Lately I have made the choice to transition off of medication. Things are a little bumpy off medication, but I think it’ll be for the best. Lately I haven’t got a lot accomplished, I’ve just sleep and ate. I am currently bored and lonely, and wouldn’t mind someone to talk to. I find talking to others about internal problems helps bring them to light and helps me understand my thinking better. To cut to the point, if someone is willing to listen to some of the interal problems I am struggling with and reply to how you percieve them, it will help my rationalization and logic of these problems. Or something of the sorts …
It’s not good to get off meds you can end up arrested
Hi same here i get lonely too i found this site again
Not arrested but homeless
What drives me at the moment is pleasure and success
I mean appreciation
meds aren’t for everyone man! I’ve been off meds for 2 years, it was for the best
I haven’t been arrested, nor am I homeless…
Everyones bodies are completely different
What works for you may not work for everyone else
Did you tried a crisis line. Coming of medication is like going through detox. You come out good at the other end. But when you don’t do changes in sex and drugs and rock nroll life you end up in hospital or in the gutter. Depending the country you are living in. Life is boring without money. I have to sit with myself for hours somtimes. Listen to the radio and the help of my girlfriend the cigarette i cope. I do writing drawing pacing in the apartment. Its suffering i know but eventually nature takes care of itself and you come out good on the other end. Be patience with yourself
You done a lot of work on yourself. You can be proud of yourself. I try to cut down. I take medication for about 25 years now. I just can’t cope without the pills. In the 80s were no Internet and less understanding of mental illness. But i don’t give up even when its difficult sometimes. I had to improve to verbally big time. I really didn’t like talking about psychothings in the beginning.
@cactustomato thank you for your concern, everyone reacts different to medication, I am making a knowledgeable choice to quit medication I think it’ll be for the best. My situation is quite complex and I find getting off medication a good decision. For some people the results of medication are good and others bad.
@dunno I find talking internal problems out can really help .
I hope you don’t go bad for me after five months off meds i go crazy
@cactustomato thanks I hope I do not either.
Without medication i turn into sort of religious crazy shaman. Socially not acceptable these days.Its really like dr jekyll and mr.hide. Even so i feel with medication like Frankenstein s monster.
you can message me man. ive been off meds for a little too
Did you went through, like a phase of detox and delirium. And came out good on the other side. When i tried last year my partner send me away because i scared her. I went to hospital twice but they send me away because i didn’t behave abnormal . Sometimes i feel in sort of cushion with meds which makes me feel inadequate and powerless. I can’t be assertive and get my needs met. For example in the supermarket or phonecalls where money is involved. I think i get terrible ripped off because of the influence of the medication. I really don’t like to go in a home or being under supervision of my money affairs.

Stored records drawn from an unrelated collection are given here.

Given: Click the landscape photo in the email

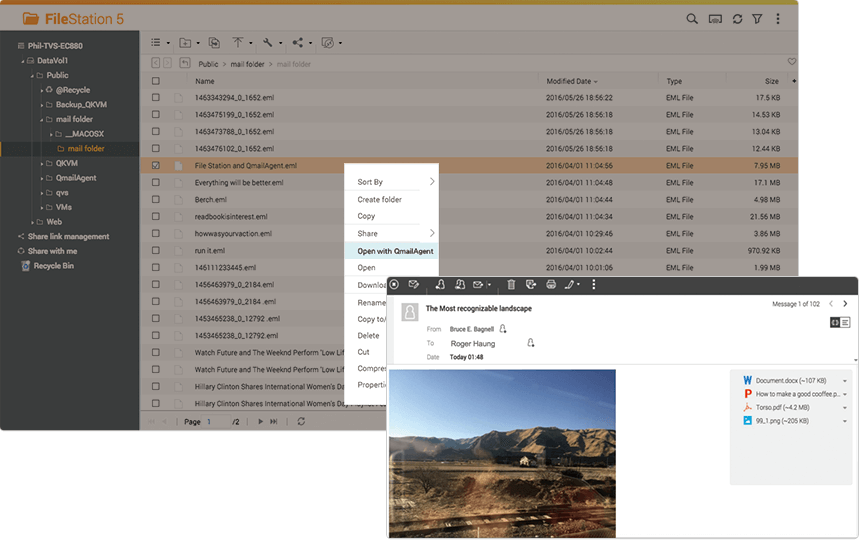Looking at the screenshot, I should pos(501,453).
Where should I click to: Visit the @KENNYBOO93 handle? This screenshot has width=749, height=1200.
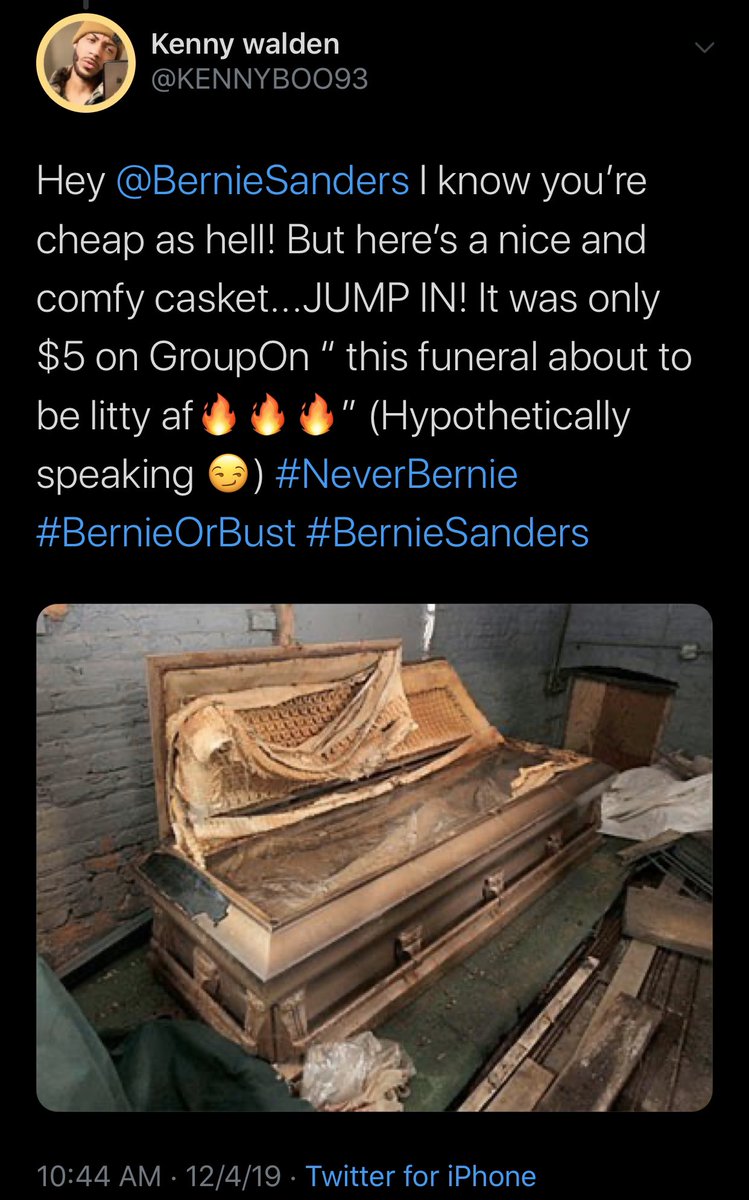point(259,78)
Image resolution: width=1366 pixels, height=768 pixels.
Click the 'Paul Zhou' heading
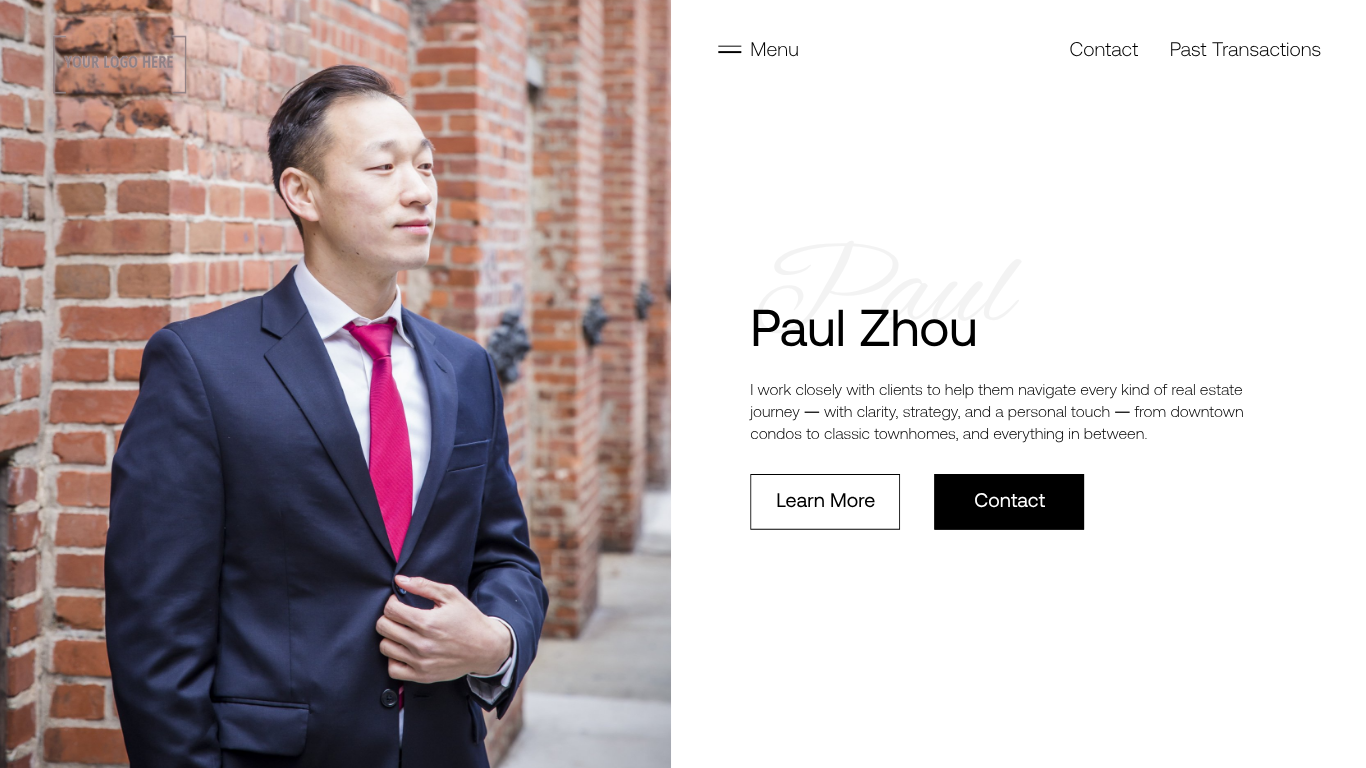[x=863, y=329]
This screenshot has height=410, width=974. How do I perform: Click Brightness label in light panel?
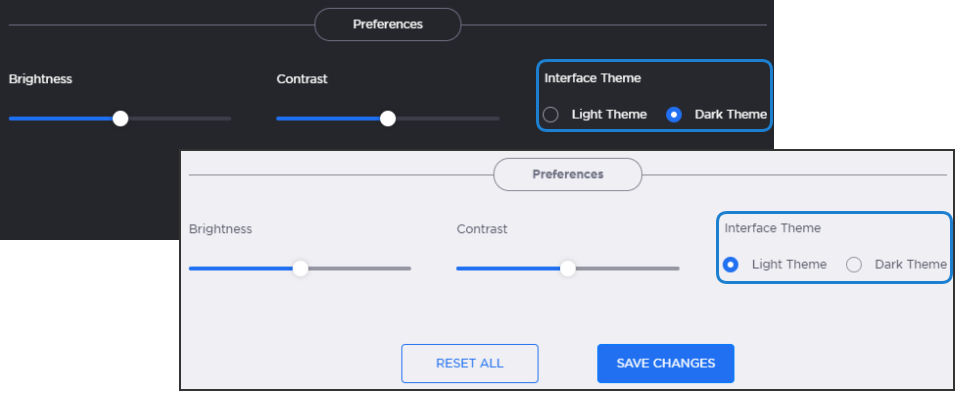(221, 229)
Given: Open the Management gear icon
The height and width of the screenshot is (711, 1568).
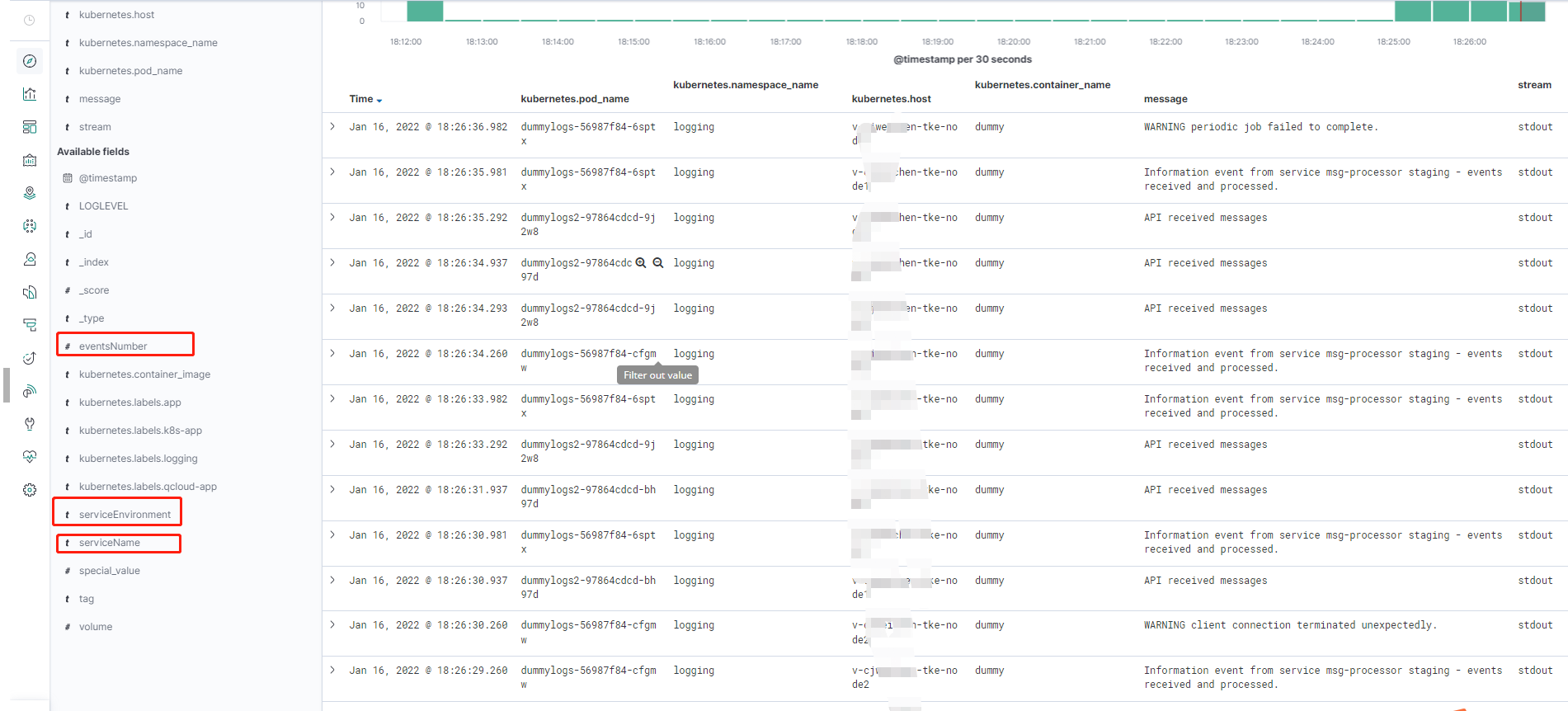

Like I said everyone’s SZ is different. It’s a very complex illness
Never give up man! I believe that we were all given this illness for a reason, a reason bigger than ourselves. Even though it’s hard you have to keep pushing.
You never know, we might’ve been given this illness for this very moment.
To be able to connect with other people who have SZ & help each other cope through hard times.
Or probably both. Or even dead if you’re like me and everyone I know is a dip ■■■■ when it comes to mental illness.
dude, take your meds !! It’s not too late you still have your senses right now…start your meds before it’s too late. !!
I can’t speak for ChrisJJack
But personally, the only problems I have off of meds is; paranoia & bad anxiety.
With my situation I took Seroquel for about 6 months & it got rid of my delusions & paranoia while I was on it.
I think the paranoia & anxiety is just something I’m going to have to deal with.
Even though I have no delusions at the moment, I still keep a pill of Seroquel on me wherever I go. Just incase an episode comes about & I need it.